RAW RECORDS |
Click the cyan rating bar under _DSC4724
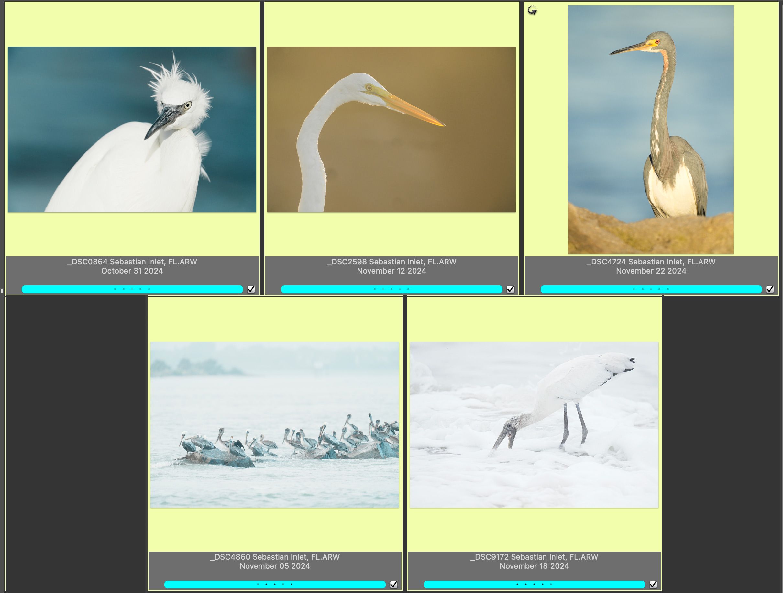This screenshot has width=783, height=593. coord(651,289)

* * *

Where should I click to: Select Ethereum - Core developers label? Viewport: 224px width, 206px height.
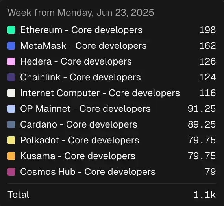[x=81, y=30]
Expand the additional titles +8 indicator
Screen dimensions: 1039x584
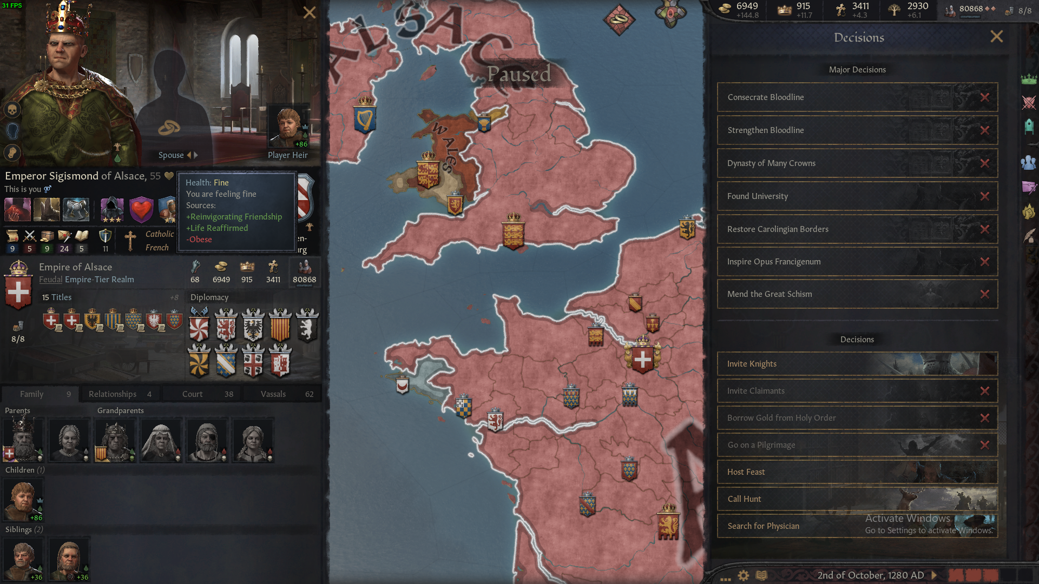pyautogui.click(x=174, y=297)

YOUR INSTRUCTIONS |
Reproduce the records verbatim, beginning with the line that contains "Where should I" and ending with the line that contains "pyautogui.click(x=174, y=297)", both lines included. Omit the pictures from your answer.

COMPLETE OUTPUT |
Where should I click to: Select Ethereum - Core developers label? Viewport: 224px width, 206px height.
[x=81, y=30]
Expand the additional titles +8 indicator
Screen dimensions: 1039x584
pyautogui.click(x=174, y=297)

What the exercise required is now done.